* [WHAT THE TASK ASKS]: Your response should be every line from the entries that includes the string "agent".

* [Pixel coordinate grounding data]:
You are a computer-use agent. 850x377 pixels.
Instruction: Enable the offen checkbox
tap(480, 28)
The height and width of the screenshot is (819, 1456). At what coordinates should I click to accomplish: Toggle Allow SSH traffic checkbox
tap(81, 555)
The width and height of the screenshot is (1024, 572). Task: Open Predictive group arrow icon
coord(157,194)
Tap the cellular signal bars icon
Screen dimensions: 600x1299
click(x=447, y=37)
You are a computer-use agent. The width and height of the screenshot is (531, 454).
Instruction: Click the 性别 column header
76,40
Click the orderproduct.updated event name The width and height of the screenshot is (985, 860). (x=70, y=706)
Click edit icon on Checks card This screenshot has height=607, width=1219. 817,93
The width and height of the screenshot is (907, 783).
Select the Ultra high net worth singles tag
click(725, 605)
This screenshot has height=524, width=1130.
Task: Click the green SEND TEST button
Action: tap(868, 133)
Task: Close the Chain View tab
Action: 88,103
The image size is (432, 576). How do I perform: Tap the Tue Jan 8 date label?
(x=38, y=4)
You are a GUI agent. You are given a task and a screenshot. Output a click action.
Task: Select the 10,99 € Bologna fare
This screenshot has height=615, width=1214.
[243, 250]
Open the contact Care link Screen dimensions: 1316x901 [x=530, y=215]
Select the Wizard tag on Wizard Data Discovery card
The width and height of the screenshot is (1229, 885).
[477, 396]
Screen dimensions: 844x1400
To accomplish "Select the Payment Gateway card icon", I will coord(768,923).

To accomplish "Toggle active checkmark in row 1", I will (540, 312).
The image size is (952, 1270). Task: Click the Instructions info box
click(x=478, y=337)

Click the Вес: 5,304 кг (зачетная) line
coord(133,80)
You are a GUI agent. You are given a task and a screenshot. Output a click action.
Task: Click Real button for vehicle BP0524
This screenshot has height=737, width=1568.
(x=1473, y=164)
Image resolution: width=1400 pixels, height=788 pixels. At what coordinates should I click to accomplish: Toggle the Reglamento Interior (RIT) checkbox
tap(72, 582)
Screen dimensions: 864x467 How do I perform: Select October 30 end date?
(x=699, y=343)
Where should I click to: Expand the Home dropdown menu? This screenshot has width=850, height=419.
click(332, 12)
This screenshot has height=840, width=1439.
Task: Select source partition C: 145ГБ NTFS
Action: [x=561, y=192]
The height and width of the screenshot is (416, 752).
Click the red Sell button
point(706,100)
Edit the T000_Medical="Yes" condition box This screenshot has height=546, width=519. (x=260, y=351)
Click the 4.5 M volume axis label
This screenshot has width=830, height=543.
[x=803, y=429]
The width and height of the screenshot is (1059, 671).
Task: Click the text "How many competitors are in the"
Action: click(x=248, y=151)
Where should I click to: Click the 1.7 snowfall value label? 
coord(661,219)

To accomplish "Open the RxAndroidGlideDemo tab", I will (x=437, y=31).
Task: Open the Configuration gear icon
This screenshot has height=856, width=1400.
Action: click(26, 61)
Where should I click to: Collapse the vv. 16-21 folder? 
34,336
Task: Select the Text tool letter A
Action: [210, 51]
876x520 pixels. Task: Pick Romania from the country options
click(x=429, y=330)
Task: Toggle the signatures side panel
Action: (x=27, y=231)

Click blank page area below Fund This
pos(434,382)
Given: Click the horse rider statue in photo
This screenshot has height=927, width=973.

* [SOLUTION TO THIS PROBLEM]:
You are a computer-use agent. 850x377 pixels.
You are a computer-use agent. The width and height of the screenshot is (531, 454).
You are a GUI agent. You are given a task and a screenshot. Output a click action.
You are a GUI agent. You are given a task and a screenshot. Output a click action.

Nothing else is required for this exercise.